As far as etanercept is concerned, the direction of changes in the PASI and BSA values was, generally, different during the whole observation period. Differences in the observed changes in the parameters during 48 weeks of therapy seemed to be statistically insignificant. Partially, it may result from a small group of patients treated with etanercept during the study. Basing on DLQI, the patients described that in weeks 24 and 36 of their therapy psoriasis made their functioning difficult, which is not reflected in the PASI and BSA values. Reich et al. analysed the efficacy of etanercept therapy in the group composed of 83 patients. They evaluated it by comparing the PASI values on the day of study commencement and after 16 weeks, noting clinical improvement in 48.2% of patients covered by the study [4]. In turn, our results do not confirm the downward trend in the PASI values between weeks 12 and 24 of the therapy, which is most likely correlated with the fact that the group was small.
Increased PASI and BSA values during the ustekinumab and etanercept therapies may indicate resistance to the drug, which is also noted in the observations conducted by Langley et al. [5]. However, the results obtained in our study indicate that the changes are of a temporary nature. In turn, Strober et al. state that resistance to ustekinumab therapy may be determined by sex [6], which confirms the complex character of mechanisms conditioning response to treatment. They also underline greater safety and efficacy in case of ustekinumab, when compared with etanercept [6], which seems to be confirmed in our study.
In case of ustekinumab, lower PASI and BSA values were observed in week 12 of the therapy, while for etanercept not until week 24, which suggests the greater efficacy of the anti-IL12/23 medicine. Studies conducted by Zweegers et al. also confirmed our conclusion concerning the therapeutic potential of the analysed medicines. They state that ustekinumab is more effective than etanercept. Their conclusion is based on the observation that patients treated with ustekinumab had their PASI value reduced, the therapeutic effect lasted for a year and it was not necessary to increase the dosage when compared with the group treated with etanercept [7]. Strober et al. also indicate greater efficacy of ustekinumab therapy, when compared with the therapy with the use of three TNF inhibitors (adalimumab, etanercept, and infliximab) [6].
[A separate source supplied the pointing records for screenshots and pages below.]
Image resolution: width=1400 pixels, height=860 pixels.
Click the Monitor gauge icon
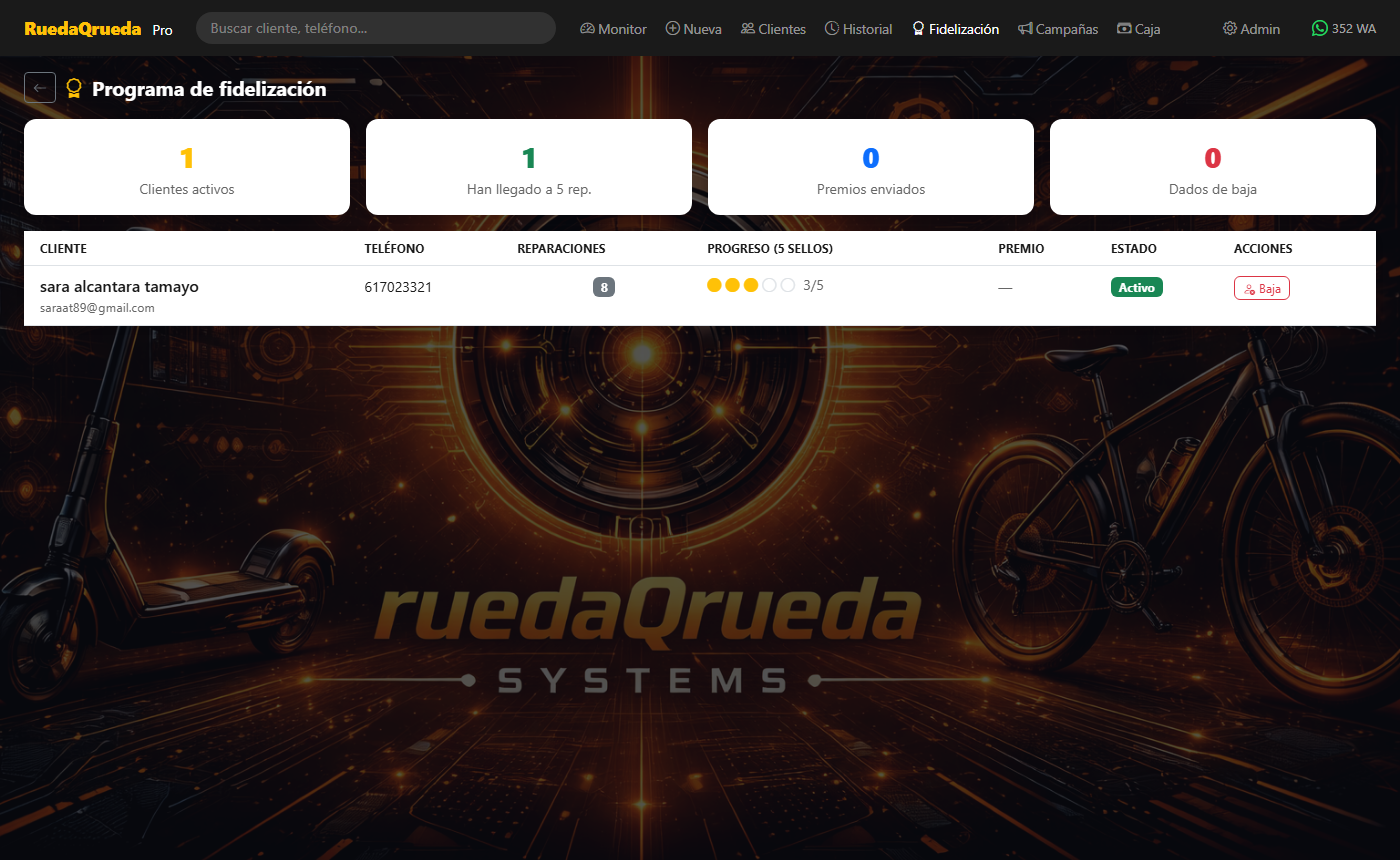(x=587, y=29)
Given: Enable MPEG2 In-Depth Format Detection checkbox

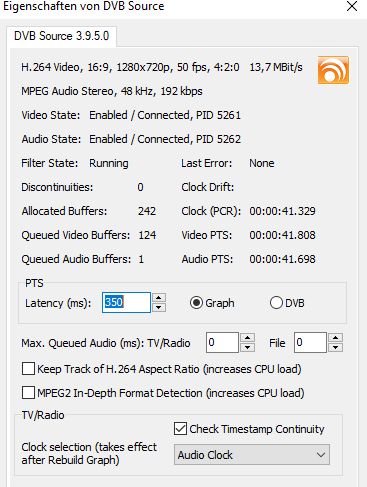Looking at the screenshot, I should pos(28,393).
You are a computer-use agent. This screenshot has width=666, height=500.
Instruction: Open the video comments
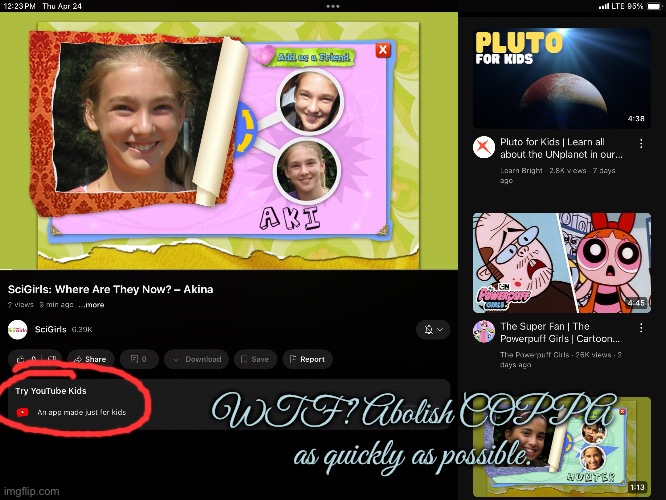click(139, 359)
In conclusion, the evaluation of disease intensity and the efficacy of pharmacotherapy should be made taking into account the commonly binding scales – PASI, BSA and DLQI. It must be remembered that such clinical assessment is not free of interpretation errors and difficulties. Despite the molecularly targeted anti-cytokine therapies, the unfavourable loss of adequate response to treatment is observed which occurs between week 16 and 24 of the therapy. On the basis of presented data in changed values of the said scales and review of available literature it seems that ustekinumab shows greater efficacy than etanercept.